───── Material supplied ─────
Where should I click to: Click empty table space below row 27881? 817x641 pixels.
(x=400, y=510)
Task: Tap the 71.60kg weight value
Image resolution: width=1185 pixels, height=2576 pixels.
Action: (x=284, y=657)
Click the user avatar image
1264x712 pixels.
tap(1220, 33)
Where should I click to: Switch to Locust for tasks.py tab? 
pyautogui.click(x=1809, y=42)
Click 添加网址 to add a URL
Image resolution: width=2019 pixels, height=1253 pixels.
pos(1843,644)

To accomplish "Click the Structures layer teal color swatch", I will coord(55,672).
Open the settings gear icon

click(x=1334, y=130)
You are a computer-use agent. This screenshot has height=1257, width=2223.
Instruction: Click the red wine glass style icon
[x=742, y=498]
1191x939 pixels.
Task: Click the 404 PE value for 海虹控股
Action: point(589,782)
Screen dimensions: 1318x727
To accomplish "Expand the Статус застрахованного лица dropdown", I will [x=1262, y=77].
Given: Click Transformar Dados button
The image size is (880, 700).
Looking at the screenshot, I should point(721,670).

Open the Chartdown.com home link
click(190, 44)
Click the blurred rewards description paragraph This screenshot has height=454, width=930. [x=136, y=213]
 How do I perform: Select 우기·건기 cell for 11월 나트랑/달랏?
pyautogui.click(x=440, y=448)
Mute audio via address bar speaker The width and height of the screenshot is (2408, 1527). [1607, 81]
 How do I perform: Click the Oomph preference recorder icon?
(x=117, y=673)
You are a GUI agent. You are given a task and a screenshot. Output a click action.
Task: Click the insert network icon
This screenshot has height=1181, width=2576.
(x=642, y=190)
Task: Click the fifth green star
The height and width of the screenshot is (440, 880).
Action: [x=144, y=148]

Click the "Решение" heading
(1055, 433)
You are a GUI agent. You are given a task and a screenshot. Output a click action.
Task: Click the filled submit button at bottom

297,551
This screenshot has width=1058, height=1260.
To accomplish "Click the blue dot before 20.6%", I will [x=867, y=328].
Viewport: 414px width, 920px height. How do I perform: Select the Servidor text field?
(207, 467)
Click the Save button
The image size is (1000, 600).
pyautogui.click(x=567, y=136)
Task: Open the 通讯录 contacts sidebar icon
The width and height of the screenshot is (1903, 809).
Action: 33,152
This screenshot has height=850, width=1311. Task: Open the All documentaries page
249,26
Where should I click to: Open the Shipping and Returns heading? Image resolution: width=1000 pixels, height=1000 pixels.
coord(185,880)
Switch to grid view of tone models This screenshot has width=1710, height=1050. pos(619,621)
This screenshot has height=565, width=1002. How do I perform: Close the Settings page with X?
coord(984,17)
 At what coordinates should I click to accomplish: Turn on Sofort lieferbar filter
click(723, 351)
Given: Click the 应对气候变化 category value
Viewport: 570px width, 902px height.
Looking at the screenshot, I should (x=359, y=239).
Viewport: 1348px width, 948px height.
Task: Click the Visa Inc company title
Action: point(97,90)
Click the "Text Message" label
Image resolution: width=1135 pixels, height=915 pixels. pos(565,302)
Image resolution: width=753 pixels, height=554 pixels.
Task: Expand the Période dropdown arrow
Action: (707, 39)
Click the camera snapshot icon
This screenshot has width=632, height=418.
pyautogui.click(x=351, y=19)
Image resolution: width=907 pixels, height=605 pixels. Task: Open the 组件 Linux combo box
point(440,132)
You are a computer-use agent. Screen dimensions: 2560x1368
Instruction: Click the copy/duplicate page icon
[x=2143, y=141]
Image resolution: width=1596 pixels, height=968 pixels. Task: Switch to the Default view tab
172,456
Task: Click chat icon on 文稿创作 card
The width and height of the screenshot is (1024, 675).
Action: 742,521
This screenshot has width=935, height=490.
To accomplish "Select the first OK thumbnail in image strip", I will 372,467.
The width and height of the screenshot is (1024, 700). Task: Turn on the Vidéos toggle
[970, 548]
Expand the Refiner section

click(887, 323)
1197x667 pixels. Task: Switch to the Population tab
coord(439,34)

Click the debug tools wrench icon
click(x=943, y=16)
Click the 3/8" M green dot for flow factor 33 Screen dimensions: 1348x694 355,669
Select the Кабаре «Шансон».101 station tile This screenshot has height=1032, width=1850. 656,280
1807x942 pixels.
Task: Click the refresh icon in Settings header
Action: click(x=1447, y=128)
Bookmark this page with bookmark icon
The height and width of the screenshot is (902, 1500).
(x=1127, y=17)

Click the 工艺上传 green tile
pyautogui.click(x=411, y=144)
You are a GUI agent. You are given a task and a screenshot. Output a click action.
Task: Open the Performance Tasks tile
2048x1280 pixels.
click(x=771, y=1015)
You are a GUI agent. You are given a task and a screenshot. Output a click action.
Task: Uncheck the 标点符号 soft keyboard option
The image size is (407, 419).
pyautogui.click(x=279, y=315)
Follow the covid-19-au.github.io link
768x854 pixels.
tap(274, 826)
─────
Count the lines in the items above that contain the string "computer", and reply with the number alone.

2